Y si a Hidji le molestaba ejercer de árbitro, él mismo provocaba una reacción similar en el gentío. Su supuesta imparcialidad había quedado en entredicho en numerosas ocasiones. Algunos contrincantes de Zando habían excedido los límites legales del combate ante la total pasividad de Hidji, usando armas ilegales o fingiendo la rendición para atacar después. En una ocasión, Hidji incluso había intentado descalificar a Zando alegando una trampa inexistente. Afortunadamente, cambió de opinión ante la lluvia de piedras procedente de los cientos de testigos presenciales. Desde entonces, se había mostrado sensiblemente más comedido en sus juicios.
El fugaz vistazo que dedicó a Zando torciendo en una mueca de disgusto sus finos labios, bastó para convencerlo de que volvería a jugársela a la menor oportunidad. Su cara reflejaba la vileza como un estanque en calma la luna llena.
—Damas y caballeros, majestad y senadores —comenzó con una amplia reverencia—, el combate va a dar comienzo —la multitud estalló en vítores—. Hoy se enfrentará Zando contra Saled, maestro arquero de la división verde.
—¡Maldición! —bramó Dolmur—. ¿Un arquero? ¿Qué clase de duelo es este? Creía que los combates debían ser cuerpo a cuerpo.
—Tranquilo Dolmur, esperemos un poco más. Aún deben explicar las condiciones. Las reglas del duelo no especifican nada al respecto —lo tranquilizó Zando.
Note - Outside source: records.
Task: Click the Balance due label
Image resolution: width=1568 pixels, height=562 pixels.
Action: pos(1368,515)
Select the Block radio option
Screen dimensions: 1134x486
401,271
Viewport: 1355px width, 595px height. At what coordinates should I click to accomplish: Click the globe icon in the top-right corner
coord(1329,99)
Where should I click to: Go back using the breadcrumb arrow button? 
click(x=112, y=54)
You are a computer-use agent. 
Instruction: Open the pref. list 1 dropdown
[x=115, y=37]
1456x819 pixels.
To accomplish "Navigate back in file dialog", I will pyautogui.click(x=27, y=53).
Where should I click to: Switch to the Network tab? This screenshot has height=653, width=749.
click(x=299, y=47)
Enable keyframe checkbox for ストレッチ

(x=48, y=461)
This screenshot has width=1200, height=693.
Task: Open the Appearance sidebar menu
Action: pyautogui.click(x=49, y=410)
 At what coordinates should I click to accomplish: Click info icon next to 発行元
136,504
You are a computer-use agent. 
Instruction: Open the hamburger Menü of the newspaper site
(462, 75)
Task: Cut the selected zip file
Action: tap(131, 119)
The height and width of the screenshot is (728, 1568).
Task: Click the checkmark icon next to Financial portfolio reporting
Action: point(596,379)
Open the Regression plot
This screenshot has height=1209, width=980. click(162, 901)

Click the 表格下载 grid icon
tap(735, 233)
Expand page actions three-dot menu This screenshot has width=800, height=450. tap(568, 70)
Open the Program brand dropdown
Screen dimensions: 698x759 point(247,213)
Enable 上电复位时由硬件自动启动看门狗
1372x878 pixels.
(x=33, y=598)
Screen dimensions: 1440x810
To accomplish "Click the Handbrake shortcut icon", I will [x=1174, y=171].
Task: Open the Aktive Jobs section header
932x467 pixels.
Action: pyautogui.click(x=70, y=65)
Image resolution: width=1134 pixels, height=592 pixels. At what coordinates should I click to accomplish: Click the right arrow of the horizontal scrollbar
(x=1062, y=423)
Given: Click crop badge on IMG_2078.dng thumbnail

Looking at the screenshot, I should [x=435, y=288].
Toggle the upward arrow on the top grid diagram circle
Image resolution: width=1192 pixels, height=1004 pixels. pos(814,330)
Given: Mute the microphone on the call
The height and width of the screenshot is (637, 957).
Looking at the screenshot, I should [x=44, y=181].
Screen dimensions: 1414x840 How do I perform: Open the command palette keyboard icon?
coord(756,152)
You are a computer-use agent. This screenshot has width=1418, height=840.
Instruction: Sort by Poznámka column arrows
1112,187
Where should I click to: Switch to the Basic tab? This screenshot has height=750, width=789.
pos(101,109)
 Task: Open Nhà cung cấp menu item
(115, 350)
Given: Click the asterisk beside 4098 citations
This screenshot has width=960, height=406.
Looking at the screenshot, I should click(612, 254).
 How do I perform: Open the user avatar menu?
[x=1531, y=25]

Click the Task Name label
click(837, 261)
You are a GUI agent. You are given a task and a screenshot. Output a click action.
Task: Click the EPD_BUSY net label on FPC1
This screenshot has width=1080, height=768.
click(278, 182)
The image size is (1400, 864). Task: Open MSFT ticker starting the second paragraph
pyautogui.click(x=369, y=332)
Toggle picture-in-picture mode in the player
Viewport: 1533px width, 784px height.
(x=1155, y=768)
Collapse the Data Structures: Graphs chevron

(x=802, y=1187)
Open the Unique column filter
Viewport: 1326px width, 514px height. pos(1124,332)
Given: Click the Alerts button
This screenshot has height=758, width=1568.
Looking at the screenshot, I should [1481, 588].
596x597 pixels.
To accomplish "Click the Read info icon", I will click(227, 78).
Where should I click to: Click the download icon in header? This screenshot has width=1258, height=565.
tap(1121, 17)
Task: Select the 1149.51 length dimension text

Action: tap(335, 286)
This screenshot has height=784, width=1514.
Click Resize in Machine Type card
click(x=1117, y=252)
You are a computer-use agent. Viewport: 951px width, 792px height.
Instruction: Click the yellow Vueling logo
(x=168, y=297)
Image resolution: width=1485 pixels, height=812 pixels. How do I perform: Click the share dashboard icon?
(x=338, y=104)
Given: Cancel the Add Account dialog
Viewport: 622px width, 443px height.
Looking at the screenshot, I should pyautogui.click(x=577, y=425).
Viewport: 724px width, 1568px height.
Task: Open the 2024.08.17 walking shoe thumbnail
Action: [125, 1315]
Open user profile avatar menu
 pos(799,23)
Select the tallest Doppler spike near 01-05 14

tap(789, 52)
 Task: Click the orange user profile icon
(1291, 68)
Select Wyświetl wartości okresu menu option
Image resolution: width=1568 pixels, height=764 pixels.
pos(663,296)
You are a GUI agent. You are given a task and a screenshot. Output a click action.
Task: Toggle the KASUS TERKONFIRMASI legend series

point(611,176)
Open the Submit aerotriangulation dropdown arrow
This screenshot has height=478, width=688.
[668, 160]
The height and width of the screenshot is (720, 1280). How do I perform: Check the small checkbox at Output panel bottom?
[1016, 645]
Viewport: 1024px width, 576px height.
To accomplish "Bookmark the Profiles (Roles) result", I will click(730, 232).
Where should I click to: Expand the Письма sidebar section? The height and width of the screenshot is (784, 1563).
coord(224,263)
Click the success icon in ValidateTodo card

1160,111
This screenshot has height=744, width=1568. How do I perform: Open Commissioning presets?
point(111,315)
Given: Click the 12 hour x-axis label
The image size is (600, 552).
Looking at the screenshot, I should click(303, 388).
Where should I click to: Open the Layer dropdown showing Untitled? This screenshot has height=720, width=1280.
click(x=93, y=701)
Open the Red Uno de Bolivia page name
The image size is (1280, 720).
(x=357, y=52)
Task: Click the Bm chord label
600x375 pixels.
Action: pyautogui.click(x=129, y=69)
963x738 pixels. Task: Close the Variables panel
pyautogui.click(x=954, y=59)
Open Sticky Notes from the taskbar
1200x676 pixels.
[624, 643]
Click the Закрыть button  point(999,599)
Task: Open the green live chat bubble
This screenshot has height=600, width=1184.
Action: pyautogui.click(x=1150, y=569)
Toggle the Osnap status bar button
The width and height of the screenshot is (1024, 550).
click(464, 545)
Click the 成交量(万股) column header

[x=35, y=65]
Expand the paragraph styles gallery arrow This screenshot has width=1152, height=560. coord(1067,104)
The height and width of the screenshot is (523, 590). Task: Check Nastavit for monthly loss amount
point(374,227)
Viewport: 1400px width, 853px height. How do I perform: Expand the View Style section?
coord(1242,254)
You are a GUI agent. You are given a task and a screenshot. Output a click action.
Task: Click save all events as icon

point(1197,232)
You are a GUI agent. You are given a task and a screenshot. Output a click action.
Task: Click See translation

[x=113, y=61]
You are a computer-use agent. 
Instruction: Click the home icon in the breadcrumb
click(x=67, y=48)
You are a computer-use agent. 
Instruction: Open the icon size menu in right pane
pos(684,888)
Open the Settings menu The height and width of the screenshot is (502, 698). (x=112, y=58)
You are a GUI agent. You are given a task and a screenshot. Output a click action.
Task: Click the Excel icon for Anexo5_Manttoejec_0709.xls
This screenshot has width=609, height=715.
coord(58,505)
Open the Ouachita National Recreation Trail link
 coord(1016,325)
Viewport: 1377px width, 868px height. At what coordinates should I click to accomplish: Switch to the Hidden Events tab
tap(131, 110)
Hidji explicó a continuación como acontecería el combate. En aquella ocasión le correspondía al Imperio decidir la suerte de armas. Zando podía elegir alternativamente cómo deseaba batirse, según normas extraídas directamente del Mert´h indú. El Código era claro al respecto: Zando debía escoger arma en uno de cada dos duelos y a los representantes del Imperio les correspondía elegir en el resto. De este modo, se había visto obligado a combatir con dagas, espadas ligeras, pesadas, hachas e incluso una maza. Todas ellas armas cuerpo a cuerpo, donde podía usar el Omni como ventaja. Esta era la primera ocasión en que se elegían armas de larga distancia.
Desgraciadamente, aquella no fue la única sorpresa.
Según explicó el árbitro, recurrirían a una antigua tradición iliciana: el duelo de serpientes. Parte del público asistente silbó sorprendido al oír aquello.
—¿En qué consiste ese duelo de serpientes? —inquirió Dolmur preocupado al ver la tensa expresión de Zando.
—Es una metáfora —explicó—. Hace referencia al uso de flechas envenenadas. Un roce basta para acabar con la vida del hombre más fornido. Sólo se usan dos flechas, una para cada contendiente, que deben estar situados a unos cincuenta pasos. A la señal del árbitro, ambos arqueros toman las flechas del carcaj y disparan. Normalmente mueren los dos duelistas. Rara vez sale ileso uno de los contendientes. Hace falta un gran dominio del arco y una rapidez felina para atreverse a intentarlo.
—Ahora entiendo la expresión del emperador —dijo Dolmur—. Aunque su hombre muera, él habrá vencido —el joven miró a Zando con expresión circunspecta—. Decidme, ¿qué tal arquero sois? —sus ojos imploraban una respuesta afirmativa.
—Domino el uso del arco, si ese es tu temor —respondió Zando para alivio de Dolmur—. Pero…
—Odio cuando hay un pero —protestó Dolmur.
—Me duele terriblemente el codo —continuó Zando—, eso es todo. No podré ser el más rápido. Él disparará su flecha antes que yo.
—¿E… eso es todo? ¡Y lo decís sin inmutaros! —Dolmur había palidecido—. ¿Estáis completamente seguro?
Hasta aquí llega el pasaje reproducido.